As the first Black woman to hold the appointment of Poet Laureate of Kentucky, Wilkinson serves as an inspiration to young people with an eye toward a career in writing, while also connecting with senior community members. 

Her research and work primarily focuses on the stories of Black women and communities in the Appalachian and rural Southern canon. 

Wilkinson is the author of “Perfect Black,” NAACP Image Award winner; “The Birds of Opulence,” winner of the Ernest J. Gaines Award; “Blackberries, Blackberries,” winner of the Chaffin Award for Appalachian Literature; and “Water Street,” a finalist for both the Orange Prize for Fiction and the Hurston/Wright Legacy Award. She also is the winner of a 2020 USA Artist Fellowship.   

Wilkinson, who was recently named the Bush-Holbrook Endowed Chair of Engligh, has won an O. Henry Prize in fiction. Her short stories, poems and essays have also appeared in numerous journals and anthologies, including the Oxford American and Southern Cultures. 

Wilkinson has also received recognition from the Yaddo Foundation, Hedgebrook, The Vermont Studio Center for the Arts, The Hermitage Foundation and others. 

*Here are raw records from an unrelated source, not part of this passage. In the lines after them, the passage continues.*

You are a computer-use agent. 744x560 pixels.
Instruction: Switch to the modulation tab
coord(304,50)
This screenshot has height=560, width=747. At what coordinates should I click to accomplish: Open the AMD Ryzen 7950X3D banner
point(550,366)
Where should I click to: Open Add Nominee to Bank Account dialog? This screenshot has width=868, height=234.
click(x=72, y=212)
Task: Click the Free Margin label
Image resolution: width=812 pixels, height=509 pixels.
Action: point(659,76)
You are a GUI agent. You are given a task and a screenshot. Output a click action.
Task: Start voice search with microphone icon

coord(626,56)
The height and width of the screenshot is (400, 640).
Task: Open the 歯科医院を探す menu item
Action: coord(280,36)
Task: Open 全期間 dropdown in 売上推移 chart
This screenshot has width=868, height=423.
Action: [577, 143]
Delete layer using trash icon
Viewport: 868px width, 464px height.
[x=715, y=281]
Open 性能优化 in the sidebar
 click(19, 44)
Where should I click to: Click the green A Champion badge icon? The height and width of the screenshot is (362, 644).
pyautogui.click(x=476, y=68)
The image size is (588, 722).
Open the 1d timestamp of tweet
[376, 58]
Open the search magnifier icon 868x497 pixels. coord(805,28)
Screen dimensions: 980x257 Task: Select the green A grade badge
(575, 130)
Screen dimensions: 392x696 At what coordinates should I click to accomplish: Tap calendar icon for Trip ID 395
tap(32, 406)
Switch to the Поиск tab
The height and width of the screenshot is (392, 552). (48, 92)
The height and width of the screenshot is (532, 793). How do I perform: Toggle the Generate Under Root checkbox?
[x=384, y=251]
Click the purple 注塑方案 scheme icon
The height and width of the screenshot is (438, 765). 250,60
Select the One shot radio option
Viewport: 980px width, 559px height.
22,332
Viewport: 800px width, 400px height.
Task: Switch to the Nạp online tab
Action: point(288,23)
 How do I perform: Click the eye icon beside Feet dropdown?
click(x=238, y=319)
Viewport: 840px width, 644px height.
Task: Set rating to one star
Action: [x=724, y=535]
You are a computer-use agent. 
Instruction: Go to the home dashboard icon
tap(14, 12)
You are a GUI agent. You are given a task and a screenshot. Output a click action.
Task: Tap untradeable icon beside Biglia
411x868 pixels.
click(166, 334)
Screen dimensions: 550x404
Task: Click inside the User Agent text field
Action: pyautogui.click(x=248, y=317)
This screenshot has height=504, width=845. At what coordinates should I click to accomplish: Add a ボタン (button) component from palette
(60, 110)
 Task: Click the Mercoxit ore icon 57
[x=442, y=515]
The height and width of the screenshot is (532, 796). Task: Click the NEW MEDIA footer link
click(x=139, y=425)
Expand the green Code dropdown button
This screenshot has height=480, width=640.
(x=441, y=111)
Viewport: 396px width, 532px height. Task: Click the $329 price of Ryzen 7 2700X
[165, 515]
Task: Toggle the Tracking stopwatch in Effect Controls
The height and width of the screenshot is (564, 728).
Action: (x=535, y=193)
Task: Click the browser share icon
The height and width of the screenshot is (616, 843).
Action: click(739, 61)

In the summer of 2018, “The Birds of Opulence” was included in Book Benches: A Tribute to Kentucky Authors, a collaboration between Arts Connect, LexArts and the Carnegie Center for Literacy and Learning. The public art project featured 36 functional, book-shaped benches — each illustrated and themed around a different work by a Kentucky author. The benches were placed throughout Lexington to encourage reading and provide a place for rest. Wilkinson’s bench was installed along South Limestone in front of the University Press of Kentucky office. 

Wilkinson's “Praisesong for the Kitchen Ghosts,” a culinary memoir, is forthcoming from Clarkson Potter/Penguin Random House in January.

As the state’s flagship, land-grant institution, the University of Kentucky exists to advance the Commonwealth. We do that by preparing the next generation of leaders — placing students at the heart of everything we do — and transforming the lives of Kentuckians through education, research and creative work, service and health care. We pride ourselves on being a catalyst for breakthroughs and a force for healing, a place where ingenuity unfolds. It's all made possible by our people — visionaries, disruptors and pioneers — who make up 200 academic programs, a $476.5 million research and development enterprise and a world-class medical center, all on one campus.   

In 2022, UK was ranked by Forbes as one of the “Best Employers for New Grads” and named a “Diversity Champion” by INSIGHT into Diversity, a testament to our commitment to advance Kentucky and create a community of belonging for everyone. While our mission looks different in many ways than it did in 1865, the vision of service to our Commonwealth and the world remains the same. We are the University for Kentucky.